Adding to the complexity is the fact that every major retailer has its own compliance requirements. There are no industry-wide standards. This has been a challenge for years. Back in 2003, Norman Katz, CEO of vendor-compliance consulting firm KatzScan Inc., told Zeiger, “There’s no standard for vendor compliance manuals. Everybody is presenting this in a different way, from one retailer to another. It’s a very painstaking, time-consuming process to understand what changes.” To address this “painstaking, time-consuming process,” Enterra Solutions® developed a testbed Compliance Management System (CMS) to demonstrate how cognitive computing could be used to address the chargeback challenge. The CMS monitored retailer websites for updates, imported updates into the system, and applied analytics to the order fulfillment process. A system like the CMS eases the pain of keeping up with changing compliance requirements. This is important because, as Zeiger notes, “Suppliers have little choice but to figure out ways of meeting vendor standards, even if they’re unhappy about them.” A good compliance system can also monitor and take into account the variables discussed by Sellars. The Supply Chain 24/7 staff asserts, “Great chargeback programs can identify the root cause for the chargeback.” Identifying root causes is essential if chargebacks are going to be avoided. A great chargeback program can also help reduce costs by:

 

  • Reducing penalties through the identification of issues before an order leaves the warehouse and by continuously monitoring and updating retailer requirements and routing guides.
  • Increasing recovery through the automated collection of information from carriers and retailers that aids in the research of data involving penalties/shortages and through the automated creation of dispute packages.
  • Reducing compliance department costs by removing the manual, time-consuming task of continuously monitoring retailer and carrier websites and by providing templates for penalty and shortage dispute submission.

 

Chargebacks are here to stay and addressing the root causes of these chargebacks can save manufacturers millions of dollars.

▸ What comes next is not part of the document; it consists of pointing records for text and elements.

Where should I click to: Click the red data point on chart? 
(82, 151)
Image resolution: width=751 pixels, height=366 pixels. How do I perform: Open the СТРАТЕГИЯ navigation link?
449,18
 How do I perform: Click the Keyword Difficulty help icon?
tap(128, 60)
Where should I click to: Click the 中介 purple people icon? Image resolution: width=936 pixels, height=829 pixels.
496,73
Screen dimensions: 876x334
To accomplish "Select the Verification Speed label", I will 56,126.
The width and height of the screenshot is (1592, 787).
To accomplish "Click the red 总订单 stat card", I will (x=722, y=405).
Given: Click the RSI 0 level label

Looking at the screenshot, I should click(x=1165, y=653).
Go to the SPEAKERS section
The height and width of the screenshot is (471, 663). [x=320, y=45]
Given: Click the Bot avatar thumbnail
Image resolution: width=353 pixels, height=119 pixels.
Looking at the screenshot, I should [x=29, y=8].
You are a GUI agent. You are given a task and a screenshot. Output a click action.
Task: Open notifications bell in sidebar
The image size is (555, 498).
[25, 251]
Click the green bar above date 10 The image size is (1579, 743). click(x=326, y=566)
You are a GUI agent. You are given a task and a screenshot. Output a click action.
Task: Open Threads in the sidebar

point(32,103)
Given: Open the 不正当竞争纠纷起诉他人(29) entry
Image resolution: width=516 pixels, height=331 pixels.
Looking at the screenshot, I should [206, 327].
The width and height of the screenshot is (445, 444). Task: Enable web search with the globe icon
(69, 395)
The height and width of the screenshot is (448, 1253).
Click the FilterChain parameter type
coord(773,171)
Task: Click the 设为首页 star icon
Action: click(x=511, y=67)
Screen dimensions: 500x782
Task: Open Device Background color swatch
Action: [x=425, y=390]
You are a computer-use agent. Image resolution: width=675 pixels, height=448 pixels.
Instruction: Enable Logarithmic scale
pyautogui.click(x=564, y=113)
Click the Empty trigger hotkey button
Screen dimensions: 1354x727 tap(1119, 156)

It can also help retailers by ensuring they have the products they need, when they need them.

 

Footnotes
[1] Staff, “Walmart Suppliers Will Be Fined for Both Early and Late Deliveries,” Material Handling & Logistics, 13 July 2017.
[2] Sarah Nassauer and Jennifer Smith, “Wal-Mart Tightens Delivery Windows for Suppliers,” The Wall Street Journal, 29 January 2018.
[3] Staff, “Why Every Supply Chain Today Needs a Vendor Chargeback Program,” Supply Chain 24/7, 23 May 2016.
[4] Anne Zeiger, “Retailer chargebacks: is there an upside? Retailer compliance initiatives can lead to efficiency,” Highbeam Research, 1 October 2003.
[5] Murray Sellars, “OTIF – On-time, in-full!” LinkedIn, 8 December 2014.